***** THE INPUT *****

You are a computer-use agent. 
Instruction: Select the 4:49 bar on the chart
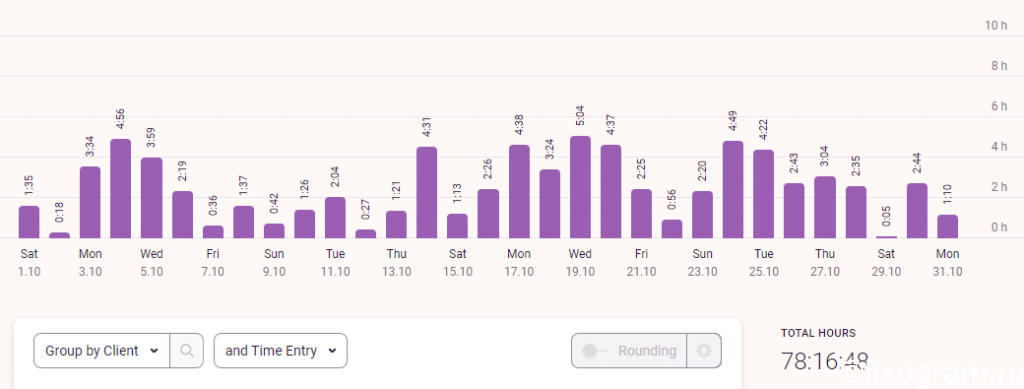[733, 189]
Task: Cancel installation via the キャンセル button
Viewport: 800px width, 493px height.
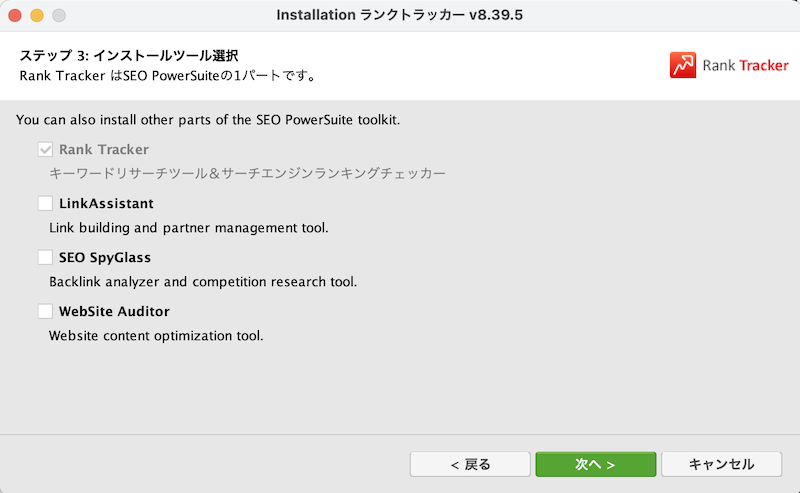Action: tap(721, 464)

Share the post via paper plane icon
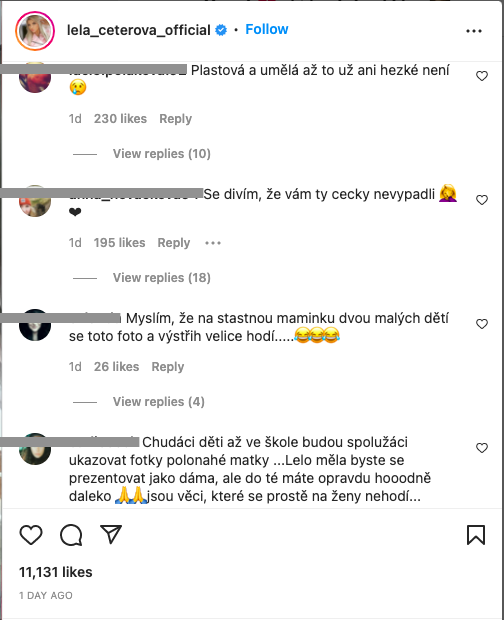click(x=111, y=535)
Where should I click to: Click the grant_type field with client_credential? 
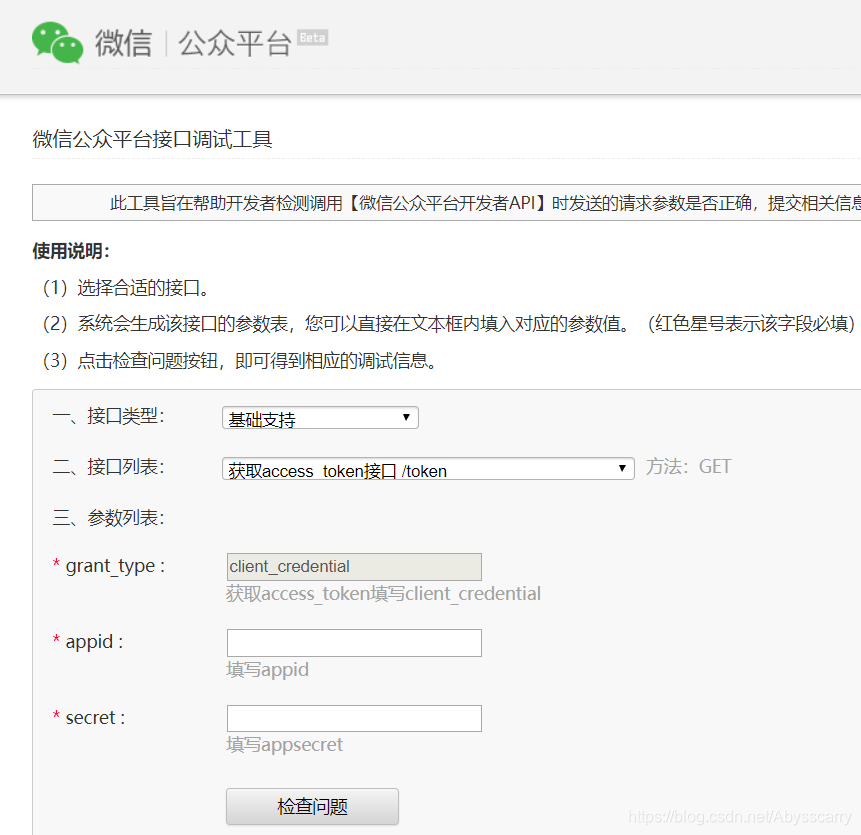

*****

**WHAT NEEDS TO BE DONE:**
We ask that the entries above be copied exactly, with the pictures omitted.

**RESULT OF THIS TASK:**
You are a computer-use agent. 
Instruction: Select the 4:49 bar on the chart
[733, 189]
Task: Cancel installation via the キャンセル button
Viewport: 800px width, 493px height.
Action: tap(721, 464)

Share the post via paper plane icon
click(x=111, y=535)
Where should I click to: Click the grant_type field with client_credential? 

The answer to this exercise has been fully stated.